From the entries below, return exactly the lines beginning at the one that contains "Image resolution: width=390, height=1306." and ending at the one that contains "Cookie Policy (103, 1181)", both of them included, and only those lines.

##### SOURCE MATERIAL

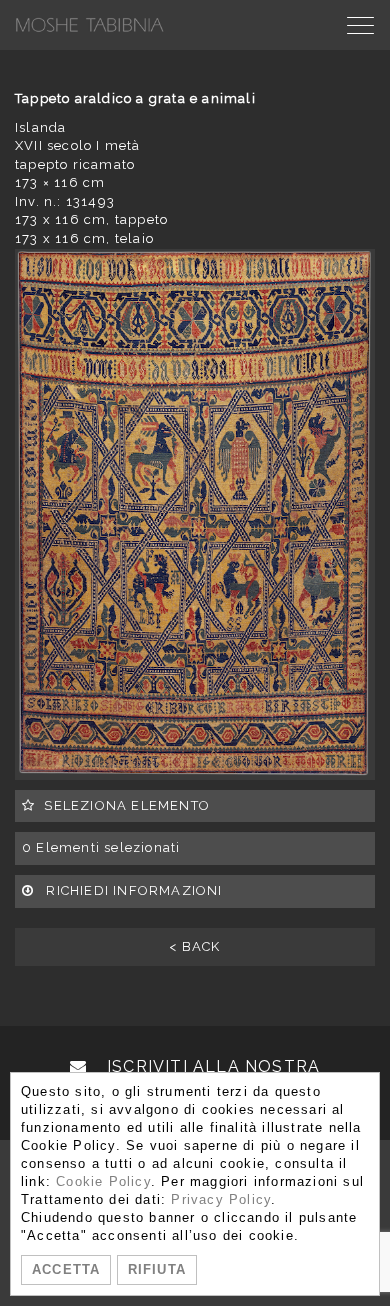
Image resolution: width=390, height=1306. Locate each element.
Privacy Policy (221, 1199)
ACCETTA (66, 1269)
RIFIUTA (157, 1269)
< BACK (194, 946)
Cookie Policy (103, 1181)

##########
##### SOURCE MATERIAL

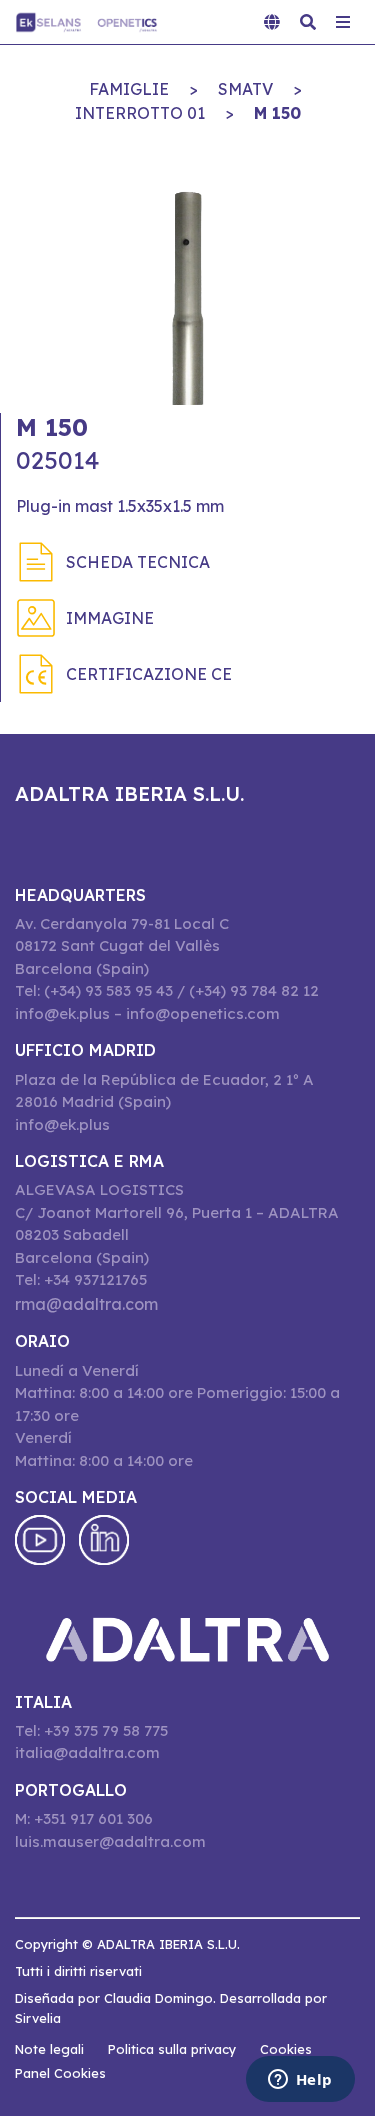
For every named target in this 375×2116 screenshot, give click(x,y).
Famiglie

##########

_EXERCISE RESPONSE_.
Image resolution: width=390, height=1306. Locate each element.
Privacy Policy (221, 1199)
ACCETTA (66, 1269)
RIFIUTA (157, 1269)
< BACK (194, 946)
Cookie Policy (103, 1181)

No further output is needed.